> [Text provided]
::::::::::

Born in Stockholm, Claes Oldenburg moved to Chicago with his family in 1936, where he studied at the Art Institute of Chicago from 1950 to 1954. He relocated to New York in 1956, where he became a key figure in performance art and Happenings. Between 1960 and 1962, Green Gallery, New York, hosted numerous shows of Oldenburg’s work, including two solo exhibitions, four group exhibitions, and multiple Happenings/performances.
In a September 1962 review of a Wayne Thiebaud show, Donald Judd wrote that Oldenburg: “has done something artistically new, as Max Kozloff in Art International says he and the others have not, makes his cakes and pies and other foods and articles actual objects, which is different epistemologically from illustration.”1 Oldenburg and Judd met around 1965, when Oldenburg was living in the same apartment building as their mutual friend the artist Yayoi Kusama.

::::::::::

> [Data]

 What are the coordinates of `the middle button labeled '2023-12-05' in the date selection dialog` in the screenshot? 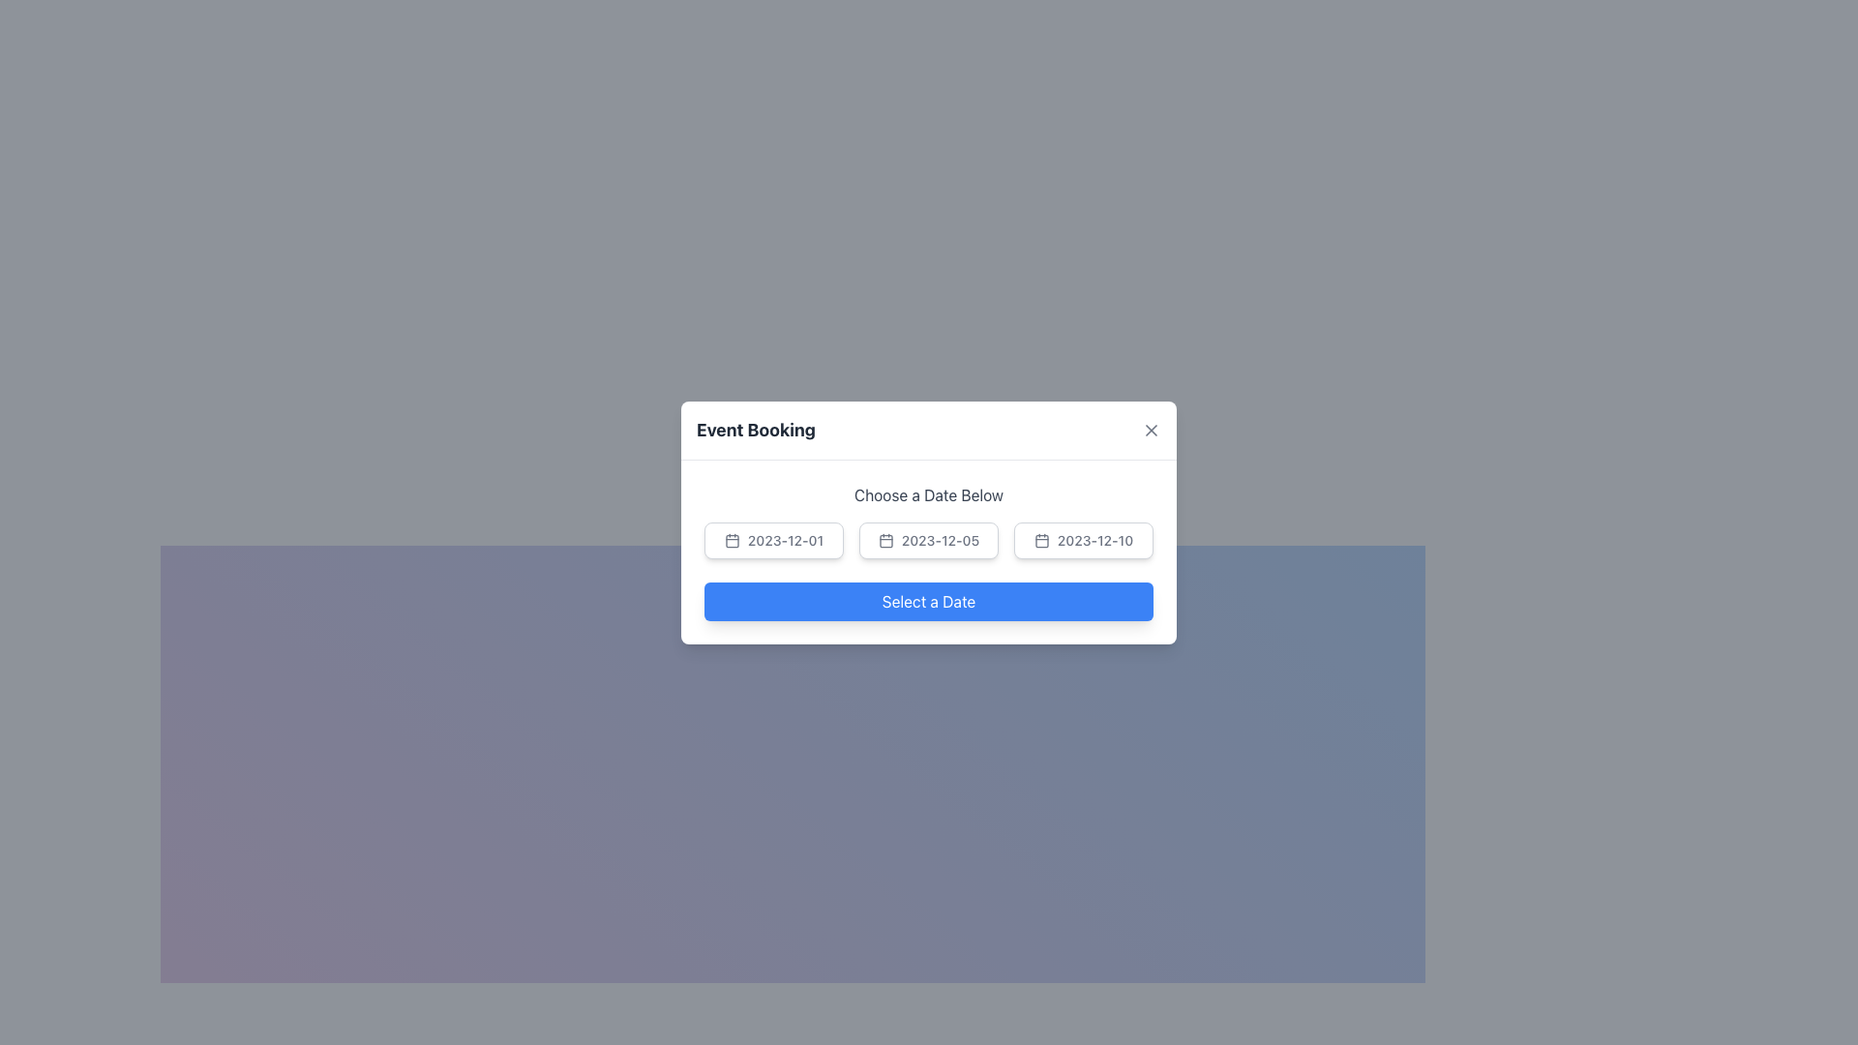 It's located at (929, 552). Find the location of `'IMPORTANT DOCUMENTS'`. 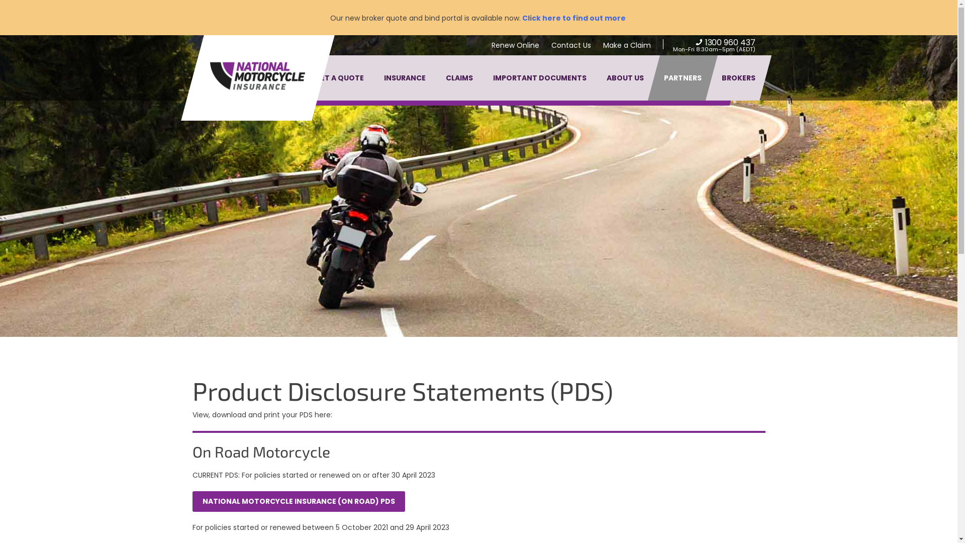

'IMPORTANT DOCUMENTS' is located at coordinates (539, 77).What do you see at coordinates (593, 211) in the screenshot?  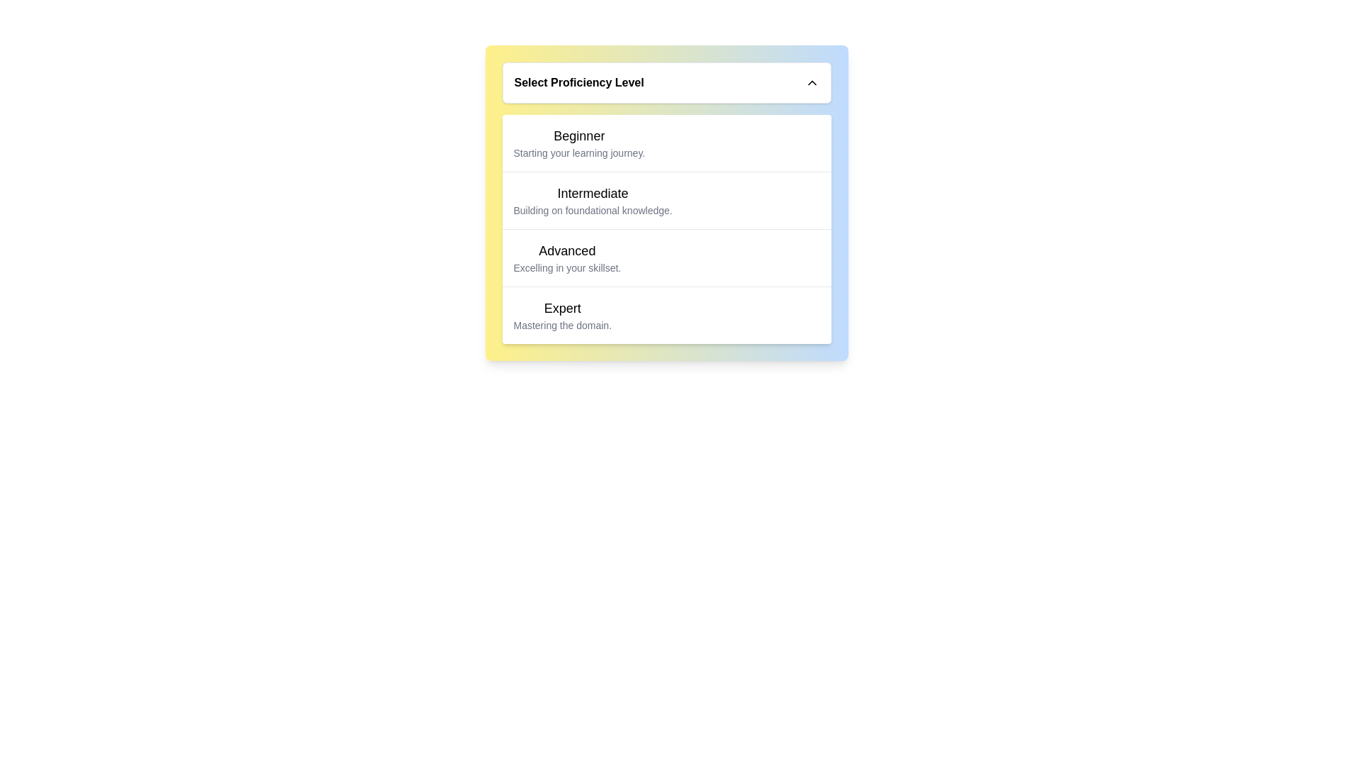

::::::::::

Answer from the text on Claes Oldenburg:
(a) During which years did Oldenburg study at the Art Institute of Chicago?
(b) Which gallery hosted numerous shows of his work between 1960 and 1962?
(c) Around what year did Oldenburg and Donald Judd meet?

(a) From 1950 to 1954
(b) Green Gallery, New York
(c) Around 1965